Sarah Melsens trained as an architectural engineer and urban designer at the Vrije Universiteit Brussel and at the Architectural Association in London. For the last ten years she has been dividing her time between her hometown in Belgium and the city of Pune, in India, where she conducts historical research on the built environment. Her work centres on the contributions of ‘forgotten’ city builders such as Indian engineers in the British colonial service and the rank-and-file architects engaged by Pune’s speculative developers. Her doctoral research entitled ‘Architect, Engineer, or Builder? A study of professional demarcation through practice and discourse, Pune (1930-1992)’ explored the multiple and meandering paths Indian architects forged in demarcating a professional identity that was both adapted to local circumstances and influenced by global networks and ideals.
Sarah is currently a visiting lecturer in at MIT-ADT University in Pune and a postdoctoral researcher at the Henry van de Velde Research Group at the University of Antwerp. She is also the assistant editor for the journal ABE: Architecture Beyond Europe, edited by INVISU and supported by the CNRS. For her research she makes extensive use of oral history and documentary material retrieved from unexplored private collections. This has proved a very effective method to reveal ‘history from below’ and ‘hidden histories’ of the built environment and draw attention to the social processes underpinning architectural production and reception.
The political agency of Indian public-works engineers (1880-1980)
Military and public works have played an important role in the establishment of engineering as a profession.
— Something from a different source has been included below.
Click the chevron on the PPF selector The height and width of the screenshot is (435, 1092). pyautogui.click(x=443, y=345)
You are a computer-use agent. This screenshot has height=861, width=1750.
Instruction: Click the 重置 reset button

In imperial contexts, such works provided colonial engineers with further opportunities to prove and establish themselves. For colonised subjects, however, it took a great deal of effort and chance to access the profession– leave alone acquire the status associated with it. This talk traces the personal histories of some of the most illustrious Indian engineers who nevertheless made career in British India’s colonial Public Works Department. It explores the social profile and educational background of these engineers, the challenges and opportunities they encountered while working for the colonial government, and how they ultimately used their standing to promote the interests of their own communities. A discussion of their largely overlooked built and written contributions will highlight how employment in public works engineering gradually offered Indians a route to accumulate political agency and prestige. It is this prestige that helped found the important relationship between civil engineers and the State in the early decades after Indian independence in 1947.
Selected Bibliography
– Melsens Sarah, Bertels Inge, and Srivastava Amit, “Intermingled interests: social housing, speculative building and architectural practice in 1970s and 1980s Pune (India)”, thematic dossier ‘Small-scale building enterprise and global home-ownership beyond the welfare state’, ABE Journal. Architecture beyond Europe, no. 20 (accepted for publication early November 2022).
– Melsens, Sarah, Bertels Inge, and Srivastava Amit, 2019. “The architectural production of India’s everyday modernism: Middle-class housing in Pune, 1960-1980.” ABE Journal. Architecture beyond Europe, no. 16. https://doi.org/10.4000/abe.7011.
– Melsens Sarah, Chetan Sahasrabudhe, “Technical writings as political: Building manuals and pattern books from British India (1880-1947)” in J. Campbell et al., Timber and construction , proceedings of the Ninth Annual Conference of the Construction History Society, Cambridge, 2022, p. 343-353.
– Melsens, S, Bertels, I & Srivastava A, 2019, “India’s architects Act, 1972. The triumph of identity work?” in J. Campbell, Proceedings of the Sixth Annual Conference of the Construction History Society, Cambridge, 2019.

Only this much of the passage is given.